18 Jun 2018 – 10:20
DOHA: While Eid Al Fitr is a joyous time of year it is also a time when parents need to be extra cautious.
A safety expert from Hamad Medical Corporation (HMC) has provided tips to help parents ensure that their children stay safe and healthy during the holiday season.
Dr Rafael Consunji, Director of the Hamad Injury Prevention Program (HIPP), the community outreach arm of HMC’s Trauma Surgery Section, has said that this time of year many families will spend a lot more time traveling to and from family gatherings and public events.
He said parking lots and streets are often busier than normal, underscoring the need to keep an extra close eye on young children. He has also reminded the public about the importance of correctly restraining children while traveling by car.

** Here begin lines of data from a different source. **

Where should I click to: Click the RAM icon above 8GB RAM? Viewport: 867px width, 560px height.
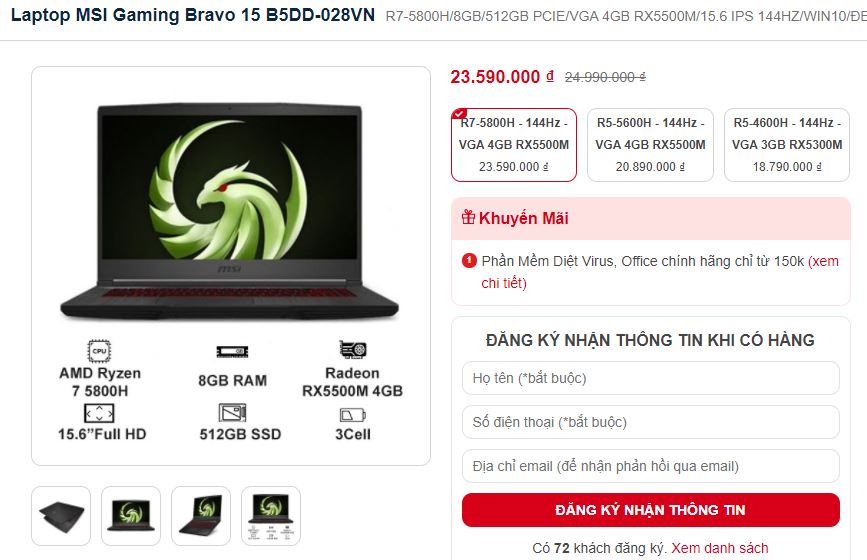coord(232,352)
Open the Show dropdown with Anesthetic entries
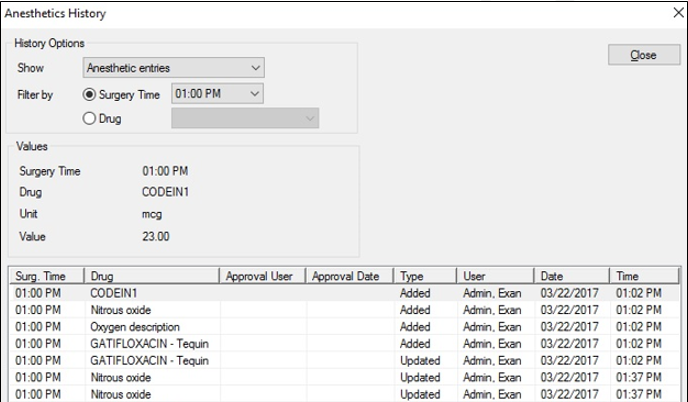688x402 pixels. (173, 68)
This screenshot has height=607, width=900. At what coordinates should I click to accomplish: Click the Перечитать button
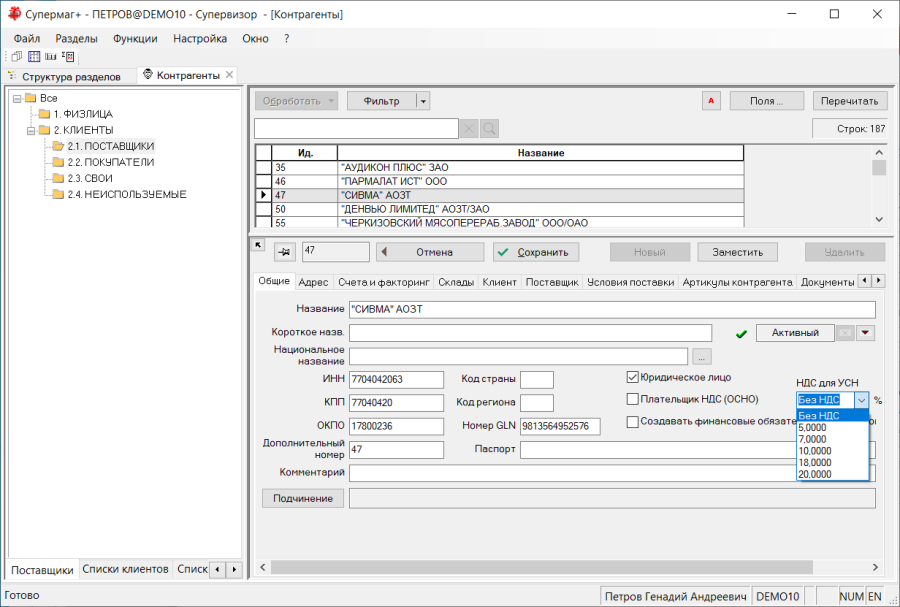pos(849,101)
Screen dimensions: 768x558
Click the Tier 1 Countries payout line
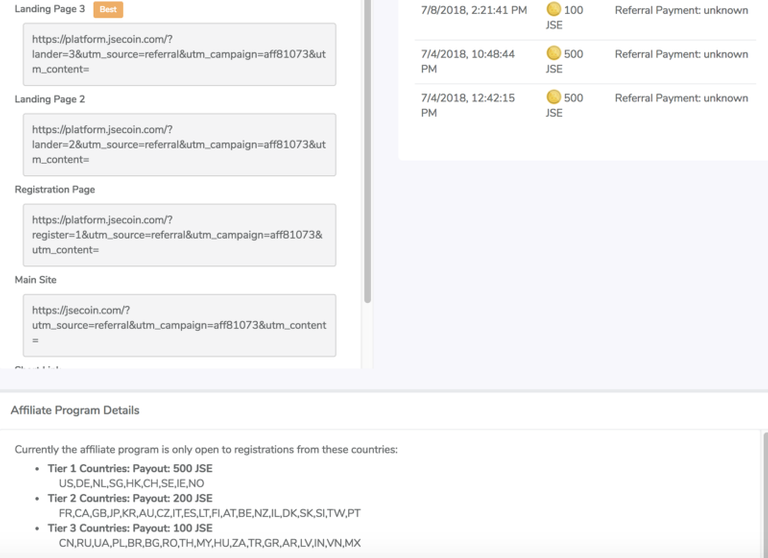tap(130, 468)
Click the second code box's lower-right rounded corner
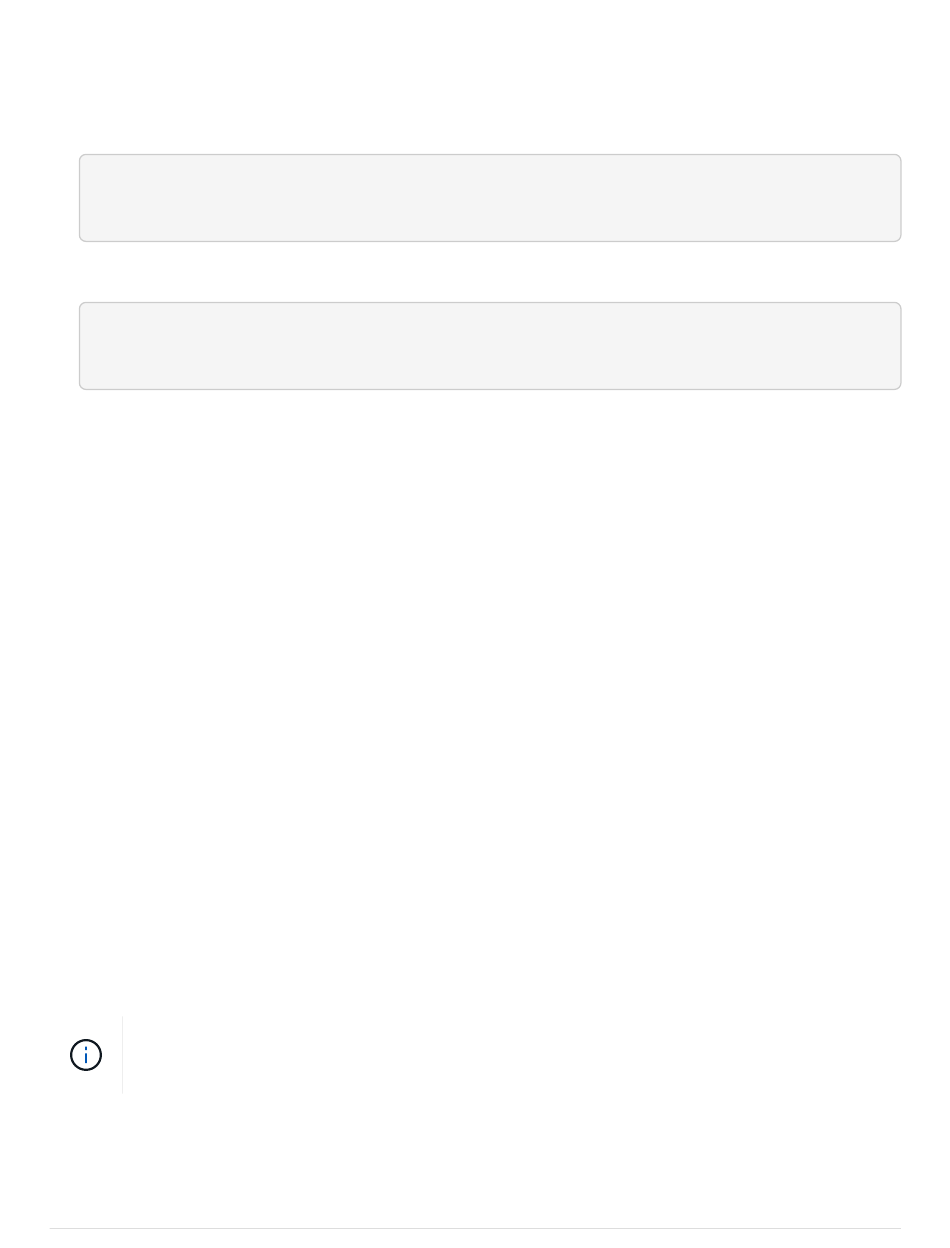The height and width of the screenshot is (1248, 950). pos(897,386)
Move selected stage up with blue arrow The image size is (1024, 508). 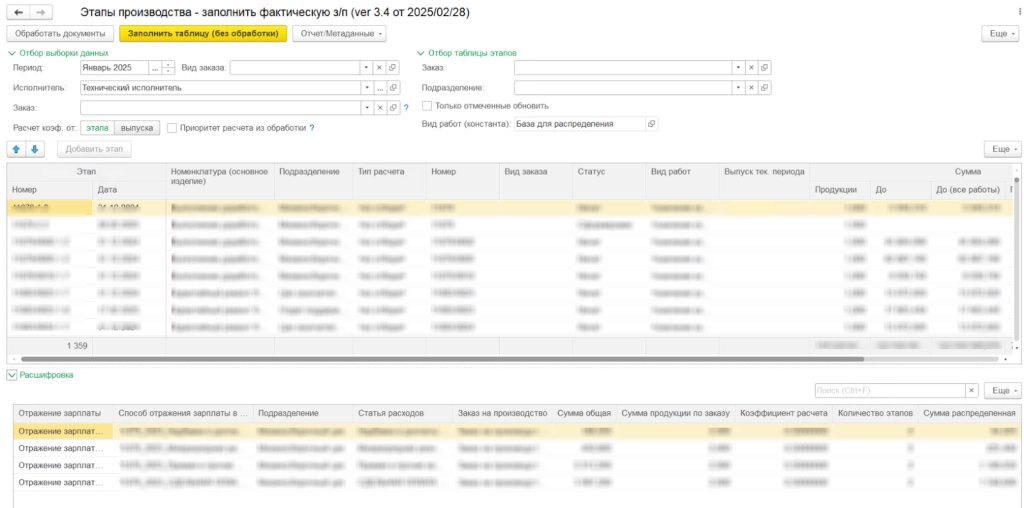(16, 150)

“The proper use of car safety seats or seatbelts helps keep children and adults safer. All children younger than 13 years of age should ride in the back seat, properly buckled in, on every trip. It is also important that drivers stay focused on the road while they are driving. Distracted drivers can be one of the biggest risks on our roads,” said Dr. Consunji.
He added: “While mobile phone and technology usage is among the most talked about distractions, lack of sleep and fatigue, loud music, and some medications can also reduce a driver’s attention. Be a defensive driver; keep a safe following distance that will give you time to brake if the car in front of you suddenly stops, and use your signal lights to warn other motorists of your intentions.”
He said that it is equally important for parents to teach their children about traffic safety and the proper way to cross the street. “Adults should be role models by always using designated crosswalks and sidewalks when walking with their children. Children under the age of 10 do not have the necessary skills to judge the speed or distance of oncoming traffic and should be accompanied by an adult when crossing the road or navigating parking lots.”
Dr. Consunji has recommended that children wear bright-colored clothing during daylight hours and reflective material during the night. He further recommended standing clear of buses, hedges, parked cars, or other obstacles when crossing a roadway. “Signify your intention to cross the street by making eye contact with oncoming drivers and putting your hand up.”
For those planning to spend time using all-terrain vehicles (ATV’s) during the break, Dr. Consunji said it is important to remember that these vehicles are designed for one passenger. He said that young children, below 16 years, should not drive or ride ATVs and that safely operating an ATV requires a driver who has enough strength, training, and experience.
In preparation for Eid, Dr. Consunji also reminded parents and caregivers who will be entertaining children at home about the importance of age-appropriate toys and activities. He said that there is a lot we can do to prevent injuries in the home, noting that the home can be a hazardous place for infants and young children in particular.
He has recommended keeping children’s play areas free from tripping hazards, like wires and toys, and away from heating sources, like stoves or ovens. He has also recommended having ‘kid-free’ zones, such as the kitchen during cooking and food preparation time.